Among student loan borrowers, (1) those with over $40,000 of student loan debt have an average debt of $96,341, and (2) those with less than $40,000 of student loan debt have an average debt of $14,564. Generally, the lower average debt of $14,564 is attributable, in part, to students who do not complete their post-secondary education while the larger average debt balance of $96,341 attributable, in part, to professional, graduate, and doctoral students.
As the Department of Education has noted, “The most expensive education is one that doesn’t lead to a degree. While graduating with high levels of debt is holding too many borrowers back from reaching their full potential, the even more damaging outcome is for students who take on debt but never complete their degree. In fact, students’ ability to repay their loans depends more strongly on whether they graduate than on how much total debt they take on.”
CFPB Actions Taken to Protect Consumers
The CFPB states they have an eye on advertising regarding student loan assistance services. They say, “In the past year, one or more social media platform(s) changed their policies regarding the debt services advertising category. One or more social media platforms has specific restrictions on debt services and/or student loan-related advertising, including some specific considerations for student loan consolidation, refinancing, and forgiveness advertisements. Advertising of student loan debt relief products appears to have waned over the past year in one or more social media platforms. These company policies are not a 100% solution to ending the marketing of fraudulent student loan debt relief activities, but they do contribute to a financial marketplace that works to protect consumers from student loan debt relief scams.”
The CFPB talks about the various enforcement actions they have taken against student loan assistance companies.

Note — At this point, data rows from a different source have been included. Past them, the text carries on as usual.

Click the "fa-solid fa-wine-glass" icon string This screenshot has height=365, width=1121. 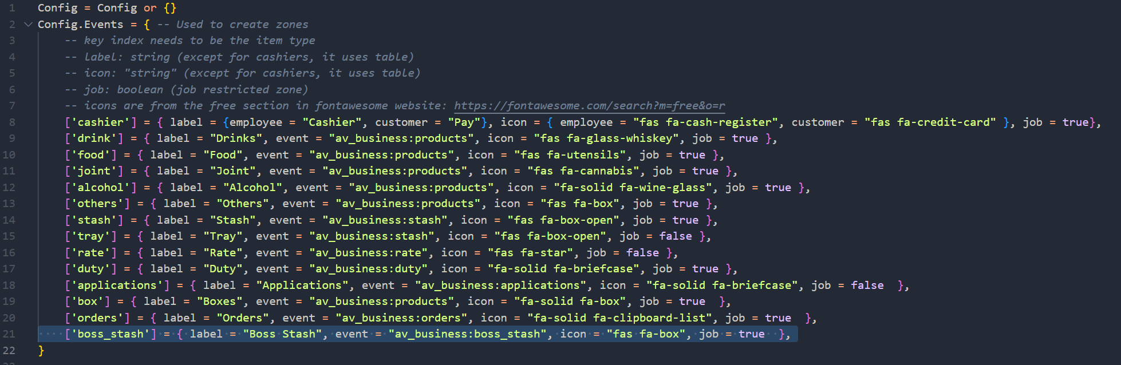pos(633,188)
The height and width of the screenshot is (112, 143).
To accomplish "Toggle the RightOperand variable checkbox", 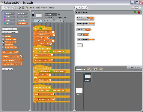I will [3, 47].
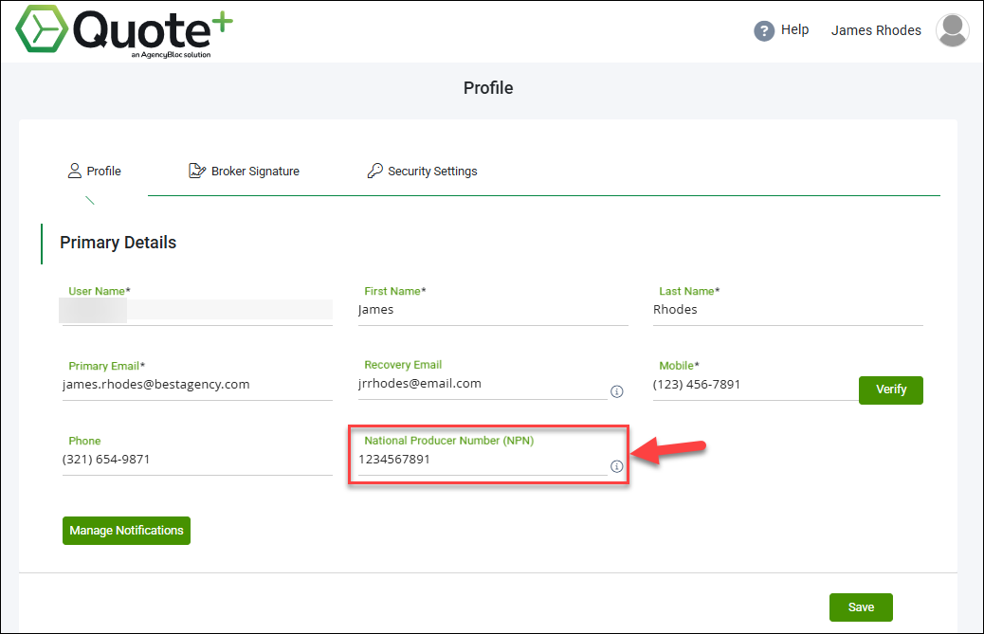Open the info icon next to Recovery Email
The width and height of the screenshot is (984, 634).
[616, 391]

- Bureau of Consumer Financial Protection, et al v. Consumer Advocacy Center Inc., d/b/a Premier Student Loan Center, et al, United States District Court for the Central District of California, 8:19-cv-01998, filed October 21, 2019. The Bureau, along with the Minnesota Attorney General’s Office, North Carolina Department of Justice, and the Los Angeles City Attorney, filed a complaint in the Central District of California against this student-loan debt-relief operation that allegedly deceived thousands of federal-student-loan borrowers and charged over $71 million in unlawful advance fees in connection with the marketing and sale of student-loan debt-relief services.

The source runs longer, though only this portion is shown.